Attimi di paura su un treno diretto da Isernia a Roma nel pomeriggio di domenica 29 marzo. A bordo del convoglio partito alle 15.20, due passeggeri, padre e figlio, sono stati protagonisti di una violenta lite che ha generato forte tensione tra i viaggiatori.
Secondo quanto ricostruito, i due uomini, entrambi residenti a Palestrina, comune in provincia di Roma, avrebbero iniziato a discutere animatamente durante il viaggio, fino a provocare una situazione di allarme all’interno del treno.

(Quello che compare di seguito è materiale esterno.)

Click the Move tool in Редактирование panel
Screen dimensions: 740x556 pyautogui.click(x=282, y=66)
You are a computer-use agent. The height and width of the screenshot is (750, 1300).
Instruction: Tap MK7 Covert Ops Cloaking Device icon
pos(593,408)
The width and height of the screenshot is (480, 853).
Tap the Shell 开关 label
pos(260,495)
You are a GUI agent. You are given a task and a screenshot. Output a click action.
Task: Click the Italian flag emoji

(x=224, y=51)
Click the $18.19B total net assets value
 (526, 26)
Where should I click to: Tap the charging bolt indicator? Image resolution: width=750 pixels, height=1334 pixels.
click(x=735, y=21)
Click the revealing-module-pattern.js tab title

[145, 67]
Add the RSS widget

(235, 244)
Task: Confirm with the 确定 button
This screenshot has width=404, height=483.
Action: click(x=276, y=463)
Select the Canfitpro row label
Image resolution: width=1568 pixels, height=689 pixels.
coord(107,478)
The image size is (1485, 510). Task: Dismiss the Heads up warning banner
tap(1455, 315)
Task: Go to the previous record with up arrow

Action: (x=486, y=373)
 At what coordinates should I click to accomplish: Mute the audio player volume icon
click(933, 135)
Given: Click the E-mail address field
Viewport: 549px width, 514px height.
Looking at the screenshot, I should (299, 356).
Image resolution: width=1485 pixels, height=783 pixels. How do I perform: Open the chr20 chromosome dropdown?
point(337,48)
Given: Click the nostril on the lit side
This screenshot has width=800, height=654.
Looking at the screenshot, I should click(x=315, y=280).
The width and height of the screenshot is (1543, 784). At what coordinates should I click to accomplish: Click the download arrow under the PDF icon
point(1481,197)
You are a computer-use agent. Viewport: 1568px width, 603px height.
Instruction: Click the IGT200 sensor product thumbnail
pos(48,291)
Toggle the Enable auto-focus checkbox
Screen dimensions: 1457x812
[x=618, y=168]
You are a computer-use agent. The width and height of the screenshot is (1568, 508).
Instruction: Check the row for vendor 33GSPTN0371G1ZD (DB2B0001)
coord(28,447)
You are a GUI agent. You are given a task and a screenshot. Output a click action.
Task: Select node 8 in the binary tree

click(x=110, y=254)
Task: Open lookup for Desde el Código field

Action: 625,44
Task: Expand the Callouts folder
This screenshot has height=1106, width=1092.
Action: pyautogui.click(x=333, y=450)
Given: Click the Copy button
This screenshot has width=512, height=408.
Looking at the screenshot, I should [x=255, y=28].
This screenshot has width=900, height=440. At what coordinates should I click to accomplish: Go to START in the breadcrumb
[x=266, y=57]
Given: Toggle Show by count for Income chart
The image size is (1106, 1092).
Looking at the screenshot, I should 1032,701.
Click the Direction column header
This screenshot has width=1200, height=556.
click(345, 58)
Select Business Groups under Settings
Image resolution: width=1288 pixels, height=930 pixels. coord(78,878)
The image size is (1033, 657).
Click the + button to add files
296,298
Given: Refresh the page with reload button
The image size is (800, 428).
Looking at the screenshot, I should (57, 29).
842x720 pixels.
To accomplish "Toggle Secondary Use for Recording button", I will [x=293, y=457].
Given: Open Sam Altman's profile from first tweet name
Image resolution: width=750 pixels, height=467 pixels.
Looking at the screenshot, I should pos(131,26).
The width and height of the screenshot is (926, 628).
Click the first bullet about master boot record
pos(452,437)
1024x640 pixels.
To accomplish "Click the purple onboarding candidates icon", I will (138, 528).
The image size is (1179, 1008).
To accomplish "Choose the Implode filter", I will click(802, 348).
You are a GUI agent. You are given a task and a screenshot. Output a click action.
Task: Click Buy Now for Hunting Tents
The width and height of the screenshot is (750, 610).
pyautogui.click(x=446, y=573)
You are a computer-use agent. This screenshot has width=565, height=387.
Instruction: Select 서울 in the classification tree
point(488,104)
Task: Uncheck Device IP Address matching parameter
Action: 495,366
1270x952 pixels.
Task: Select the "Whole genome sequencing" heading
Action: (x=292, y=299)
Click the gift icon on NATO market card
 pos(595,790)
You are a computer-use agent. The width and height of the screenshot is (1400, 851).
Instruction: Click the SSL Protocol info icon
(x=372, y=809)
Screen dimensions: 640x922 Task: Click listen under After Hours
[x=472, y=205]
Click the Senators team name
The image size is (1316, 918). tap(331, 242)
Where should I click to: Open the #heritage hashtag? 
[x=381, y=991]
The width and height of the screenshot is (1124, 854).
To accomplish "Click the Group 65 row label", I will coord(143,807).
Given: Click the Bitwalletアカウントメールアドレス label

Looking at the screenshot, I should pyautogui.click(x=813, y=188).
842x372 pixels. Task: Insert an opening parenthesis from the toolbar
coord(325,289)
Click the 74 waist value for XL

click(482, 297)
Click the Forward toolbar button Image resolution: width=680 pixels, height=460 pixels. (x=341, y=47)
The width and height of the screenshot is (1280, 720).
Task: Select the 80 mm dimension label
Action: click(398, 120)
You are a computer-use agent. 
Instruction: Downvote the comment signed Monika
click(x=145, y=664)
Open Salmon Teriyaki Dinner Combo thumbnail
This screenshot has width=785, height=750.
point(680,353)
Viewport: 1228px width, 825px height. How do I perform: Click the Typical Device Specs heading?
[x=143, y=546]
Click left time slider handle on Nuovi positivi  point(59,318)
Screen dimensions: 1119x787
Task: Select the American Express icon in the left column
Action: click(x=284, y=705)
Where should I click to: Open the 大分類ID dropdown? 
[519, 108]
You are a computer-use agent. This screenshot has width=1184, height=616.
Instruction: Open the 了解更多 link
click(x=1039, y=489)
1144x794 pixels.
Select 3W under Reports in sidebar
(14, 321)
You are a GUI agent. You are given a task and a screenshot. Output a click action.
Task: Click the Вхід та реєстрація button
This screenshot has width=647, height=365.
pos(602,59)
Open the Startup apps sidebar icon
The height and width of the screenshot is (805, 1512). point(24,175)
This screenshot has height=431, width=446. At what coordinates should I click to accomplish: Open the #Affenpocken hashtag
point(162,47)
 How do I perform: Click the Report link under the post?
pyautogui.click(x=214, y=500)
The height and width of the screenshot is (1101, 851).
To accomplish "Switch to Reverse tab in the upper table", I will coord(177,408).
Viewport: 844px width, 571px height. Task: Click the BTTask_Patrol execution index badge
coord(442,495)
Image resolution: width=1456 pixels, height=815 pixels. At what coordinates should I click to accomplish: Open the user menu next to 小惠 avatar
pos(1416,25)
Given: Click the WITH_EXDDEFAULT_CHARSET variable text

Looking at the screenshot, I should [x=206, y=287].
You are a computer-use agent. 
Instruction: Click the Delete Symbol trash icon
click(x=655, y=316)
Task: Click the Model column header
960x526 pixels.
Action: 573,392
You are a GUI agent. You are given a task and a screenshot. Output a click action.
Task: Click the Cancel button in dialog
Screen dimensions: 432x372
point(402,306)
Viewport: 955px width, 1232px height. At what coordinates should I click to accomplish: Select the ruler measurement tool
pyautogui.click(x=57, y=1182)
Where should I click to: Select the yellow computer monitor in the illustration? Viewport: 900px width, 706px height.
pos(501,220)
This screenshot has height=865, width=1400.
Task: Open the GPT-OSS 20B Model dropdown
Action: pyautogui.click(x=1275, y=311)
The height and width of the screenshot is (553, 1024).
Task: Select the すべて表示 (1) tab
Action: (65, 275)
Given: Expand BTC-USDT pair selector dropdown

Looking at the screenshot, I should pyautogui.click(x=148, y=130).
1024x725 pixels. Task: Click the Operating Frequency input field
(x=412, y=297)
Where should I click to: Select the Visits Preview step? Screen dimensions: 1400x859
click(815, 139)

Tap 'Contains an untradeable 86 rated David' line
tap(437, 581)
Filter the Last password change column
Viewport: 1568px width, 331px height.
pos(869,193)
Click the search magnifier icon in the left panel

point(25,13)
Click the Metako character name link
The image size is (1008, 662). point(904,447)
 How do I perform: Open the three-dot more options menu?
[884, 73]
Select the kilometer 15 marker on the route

L’intervento del personale e dei carabinieri
Il personale di Trenitalia ha cercato inizialmente di riportare la calma, ma senza successo. Per questo motivo è stato deciso di far scendere i due alla stazione di Valmontone.
Ad attenderli c’erano i carabinieri di Colleferro, intervenuti dopo una segnalazione arrivata sia dal personale ferroviario sia da alcuni passeggeri presenti sul convoglio.
Paura tra i viaggiatori
L’episodio ha provocato spavento tra i passeggeri, molti dei quali hanno assistito alla scena con preoccupazione. Tra le persone a bordo c’erano anche alcuni bambini, elemento che ha contribuito ad aumentare il clima di tensione e paura.
Rifiutate le cure del 118
Dopo l’arrivo delle forze dell’ordine, per i due è stato richiesto anche l’intervento del 118, ma entrambi hanno rifiutato le cure mediche.
La vicenda si è così conclusa a Valmontone, dopo momenti di forte agitazione che hanno segnato il viaggio dei presenti sul treno.